Reproduce exactly, and only, the lines below from the one containing "Web担当者Forum (59, 2462)" through the one containing "Think IT (52, 2454)".

** Opening DATA FOR THIS EXERCISE block **

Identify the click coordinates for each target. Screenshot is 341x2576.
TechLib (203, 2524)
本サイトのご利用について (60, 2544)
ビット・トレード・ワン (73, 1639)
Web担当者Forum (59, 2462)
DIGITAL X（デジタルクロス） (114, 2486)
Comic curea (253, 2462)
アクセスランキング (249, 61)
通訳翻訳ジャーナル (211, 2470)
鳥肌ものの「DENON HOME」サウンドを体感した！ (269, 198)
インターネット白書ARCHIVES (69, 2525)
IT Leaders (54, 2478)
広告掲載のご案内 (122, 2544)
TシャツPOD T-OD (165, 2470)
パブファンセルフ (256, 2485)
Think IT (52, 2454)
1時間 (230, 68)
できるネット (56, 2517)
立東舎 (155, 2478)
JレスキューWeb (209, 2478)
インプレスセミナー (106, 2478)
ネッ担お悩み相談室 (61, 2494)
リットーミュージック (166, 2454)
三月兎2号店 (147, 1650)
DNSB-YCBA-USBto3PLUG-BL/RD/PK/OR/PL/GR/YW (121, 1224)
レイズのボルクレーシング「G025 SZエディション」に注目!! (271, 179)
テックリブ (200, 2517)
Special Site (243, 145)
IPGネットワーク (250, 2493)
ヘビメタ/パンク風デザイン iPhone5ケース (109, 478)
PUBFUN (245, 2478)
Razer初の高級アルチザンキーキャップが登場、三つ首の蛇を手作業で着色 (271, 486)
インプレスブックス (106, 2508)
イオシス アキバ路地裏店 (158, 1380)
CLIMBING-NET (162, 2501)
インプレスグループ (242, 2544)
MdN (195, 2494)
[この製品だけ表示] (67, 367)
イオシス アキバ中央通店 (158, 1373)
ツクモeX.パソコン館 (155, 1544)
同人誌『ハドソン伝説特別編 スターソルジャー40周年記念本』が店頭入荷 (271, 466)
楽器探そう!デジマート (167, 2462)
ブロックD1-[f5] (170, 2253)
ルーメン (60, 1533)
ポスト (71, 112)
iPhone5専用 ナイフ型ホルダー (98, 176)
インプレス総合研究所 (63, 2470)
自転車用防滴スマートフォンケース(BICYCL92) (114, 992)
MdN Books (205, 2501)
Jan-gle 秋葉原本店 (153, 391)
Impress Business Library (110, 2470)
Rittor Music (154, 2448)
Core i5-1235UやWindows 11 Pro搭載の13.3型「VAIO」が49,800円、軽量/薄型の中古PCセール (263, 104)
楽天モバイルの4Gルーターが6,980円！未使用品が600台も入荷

** Closing DATA FOR THIS EXERCISE block **

◆ TASK RESPONSE
Web担当者Forum (59, 2462)
DIGITAL X（デジタルクロス） (114, 2486)
Comic curea (253, 2462)
アクセスランキング (249, 61)
通訳翻訳ジャーナル (211, 2470)
鳥肌ものの「DENON HOME」サウンドを体感した！ (269, 198)
インターネット白書ARCHIVES (69, 2525)
IT Leaders (54, 2478)
広告掲載のご案内 (122, 2544)
TシャツPOD T-OD (165, 2470)
パブファンセルフ (256, 2485)
Think IT (52, 2454)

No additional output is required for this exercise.